Os assentamentos avançam no sentido dos parques e reservas nacionais, e das comunidades indígenas da região que abriga um dos principais reservatórios de biodiversidade do mundo. O Serviço Nacional de Áreas Naturais Protegidas realizou durante todo o ano de 2010 patrulhas específicas para o controle da mineração em todo o âmbito da Reserva Nacional Tambopata, já invadida pelos garimpeiros de Guacamayo.

As medidas de emergência do governo não agradam as associações de mineiros de todo o Peru. Contrariados, eles realizaram protestos e bloquearam estradas em várias partes do país no mês de abril. Exigiam a renúncia do ministro Brack e a anulação do seu decreto. Seis pessoas acabaram morrendo na região de Arequipa em um confronto entre manifestantes e policiais.

Garimpeiros afirmam que até agora não receberam nenhuma delegação do Estado com a missão de orientar seus processos de formalização e a busca de solução para os problemas ambientais e sociais do lugar.
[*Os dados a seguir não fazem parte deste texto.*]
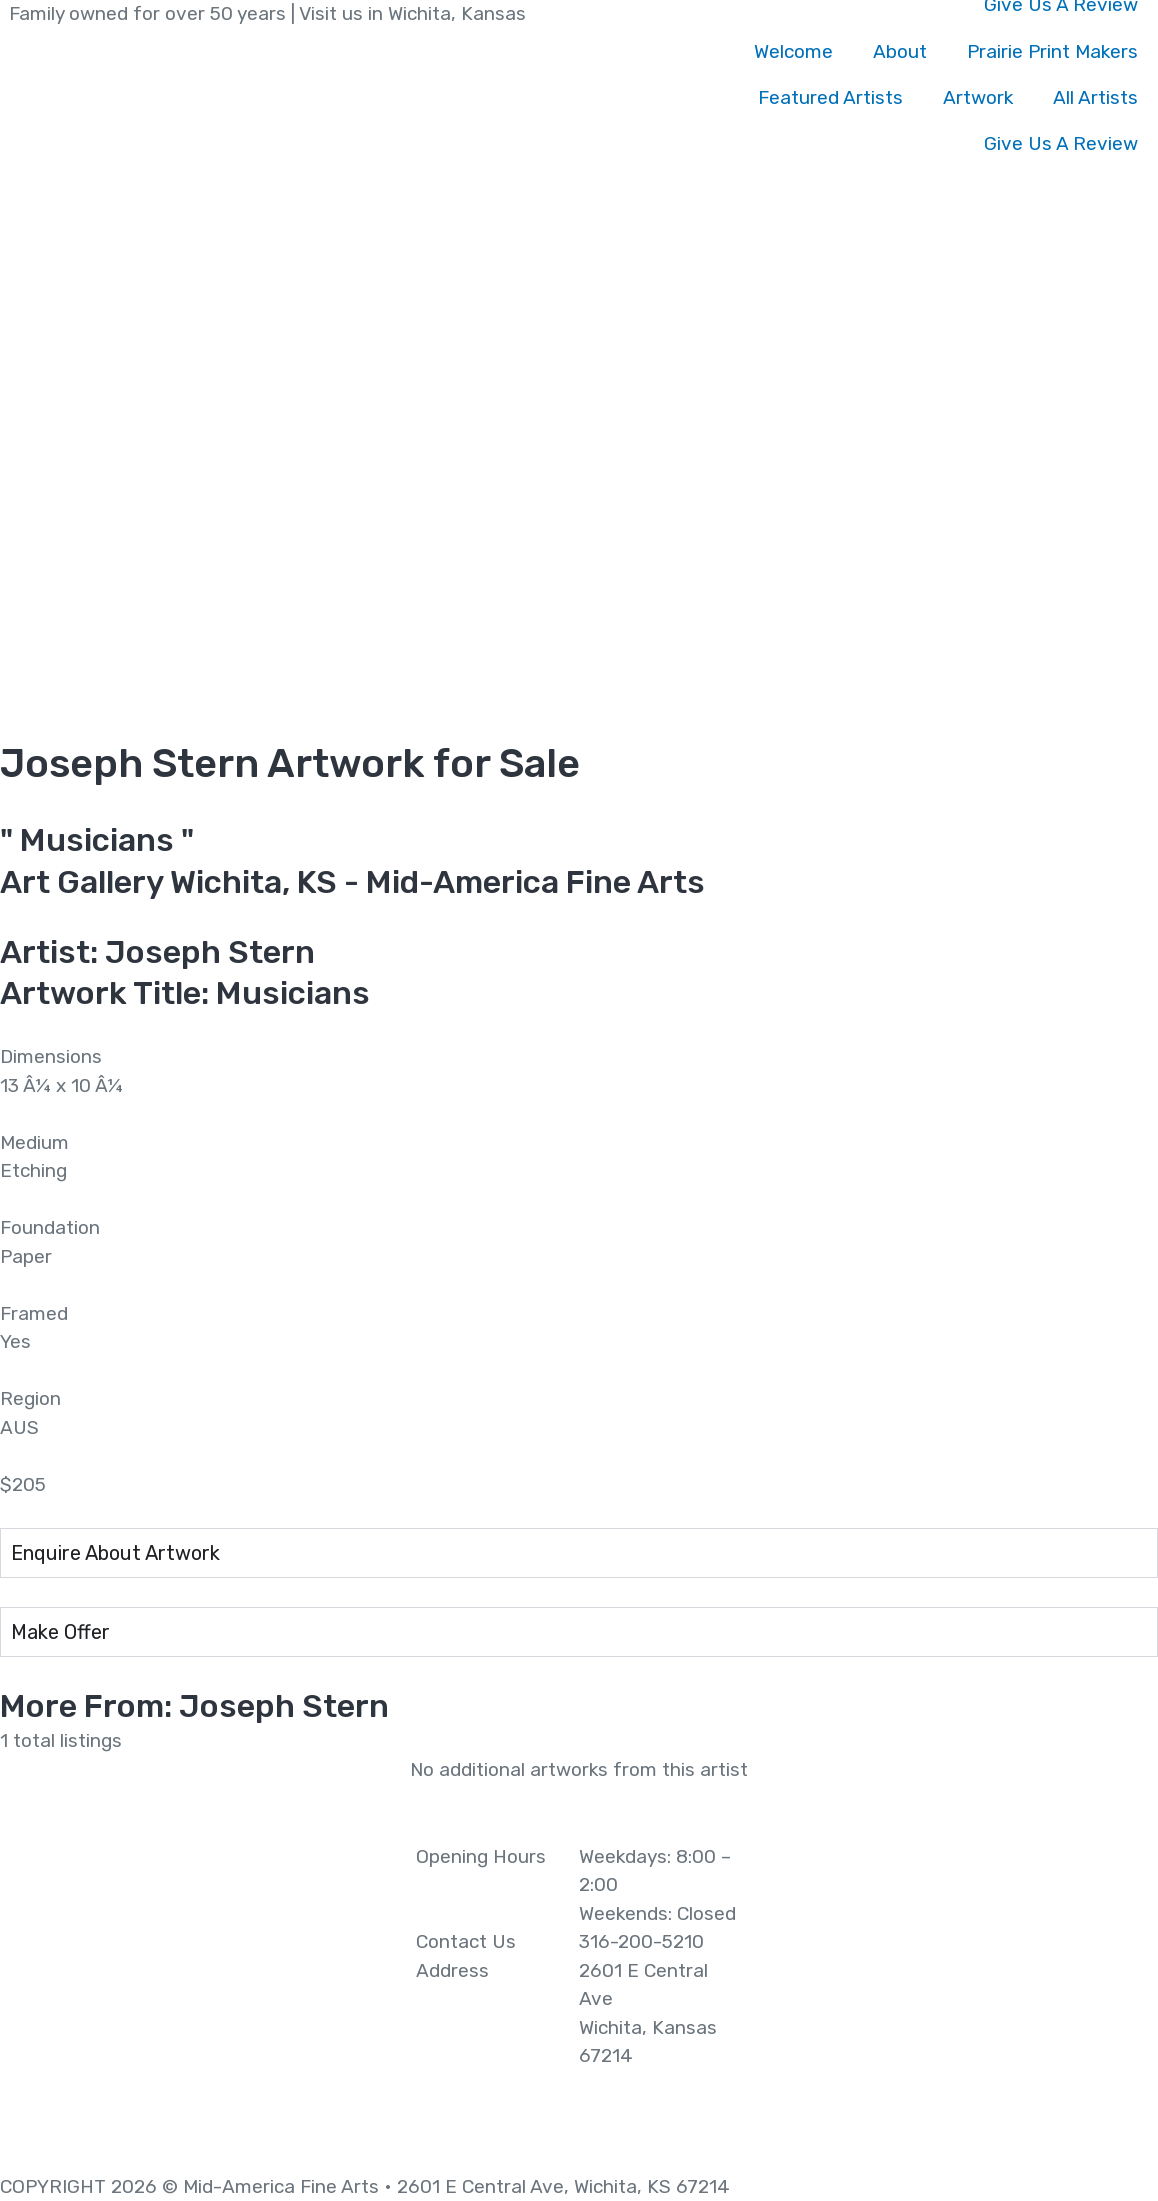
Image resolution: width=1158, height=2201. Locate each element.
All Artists (1095, 97)
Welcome (793, 51)
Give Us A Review (1061, 143)
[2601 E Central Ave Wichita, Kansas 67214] (965, 1993)
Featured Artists (830, 97)
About (900, 51)
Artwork (978, 97)
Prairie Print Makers (1052, 51)
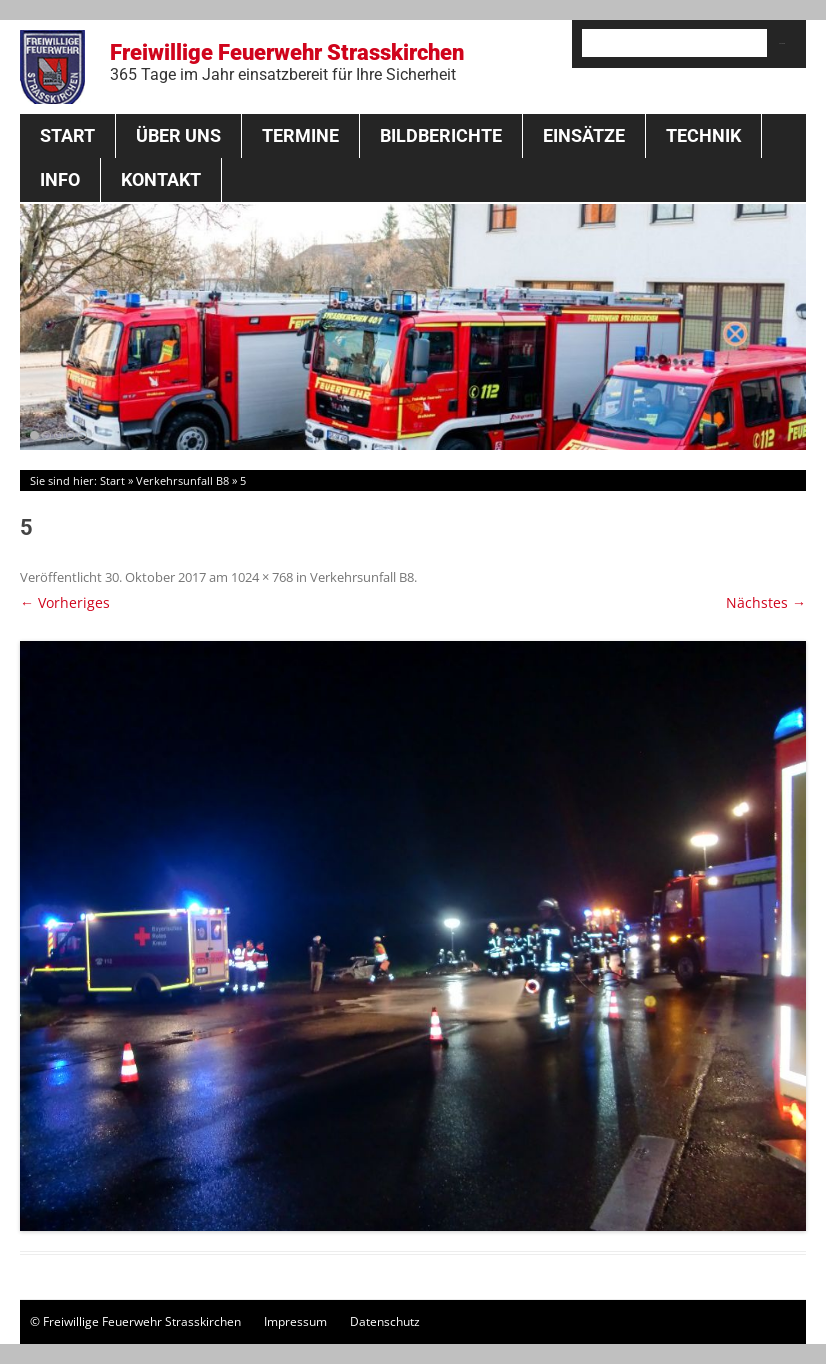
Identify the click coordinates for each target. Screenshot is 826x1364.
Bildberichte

Para Ernesto Raéz, biólogo e um dos personagens da luta pela conservação da selva de Madre de Dios, uma mensagem humanitária aos mineiros pode ser um grande passo para gerar as condições de governança no setor. “Aqui, como em qualquer parte, as pessoas estão sedentas de conhecimento e anseiam viver melhor”.

* Maria Emília Coelho é jornalista brasileira e viveu quase três anos em Puerto Maldonado, no Peru.